I'm looking into my crystal ball and foreseeing quite a variety of answers to this....

Namaste, Tara


----------



## alegna (Jan 14, 2003)

I was back in my old clothes maybe a month after? But I lost the weight fast. I was basically down to pre-pregnancy weight 2 weeks after.

I gained 25lbs total fwiw

-Angela


----------



## 1babysmom (May 22, 2006)

Well, the comparison will depend since we all grow and shrink at different rates (i.e. some people are huge by 20 weeks into the pregnancy, while others may not even be showing yet).

I took pictures every week throughout my pregnancy, then took one every 5 days PP. At 5 days PP, I was about as big as when I was around 24 weeks pg (I didn't REALLY start showing until 18 weeks or so). By 10 days PP, I was pretty much flat tummied again when I tightened my abs...but relaxed belly meant flabby belly.







At least my belly button flab, anyway!

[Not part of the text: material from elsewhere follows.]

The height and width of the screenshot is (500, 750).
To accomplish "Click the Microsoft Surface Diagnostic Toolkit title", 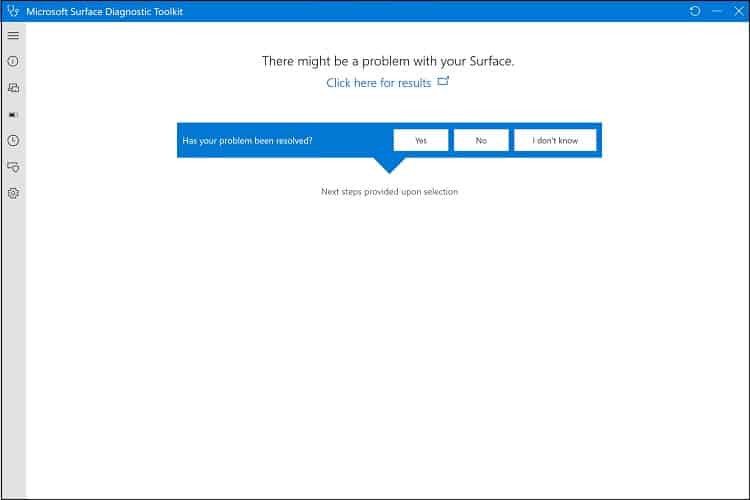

Then by 20 days I had my pre-pg tummy (well, aside from the perma-flab, but that's not really noticable...oh yeah, and the stretch marks LOL) But my hips didn't go back to somewhat like they were before until a few months, so even though I was as thin as I was pre-pg, I still couldn't fit into my pre-pg pants well until then.

I gained 42 lbs during the pregnancy and lost 32 by 2 weeks PP and the rest by 2 months PP. I guess I owe it to BF'ing because I didn't do anything else.


----------



## tessamami (Mar 11, 2002)

if you ever had a flat tummy, you may or may not ever get it flat again. And then again you might. I'd take it easy, and take it as it comes. You had a baby recently, and it's like 9 months up, and 9 months down. For me, I lost the weight about 15 months after, or just a bit more. I never had a flat stomach to begin with, always had a bump. The skin on my belly is a bit looser, but no visible scarring.

Recently I dropped a little weight, and now my tummy is a little smaller, so there is always hope, if you want to work on it. I'm not doing an exercise program, but when I return to swimming and dance, I'm sure that I'll see some improvement. I've had 2 babies, and my youngest is 6 years old.

There are so many factors, like whether you had a vaginal birth, or a cesearean birth, the tummy you started with, and what your weight was when you began. Some women seem to suffer from separated muscles, there are special excercises for this.

Also, it seems that really slim women get their tummies back quicker and / or flatter, but this is not always the case. Excercise will help, and you may be one of the few who get a flat tummy, but usually the skin will be a little looser than pre-baby, but you can still be fit and sexy. Just can't totally eliminate the looser skin thing.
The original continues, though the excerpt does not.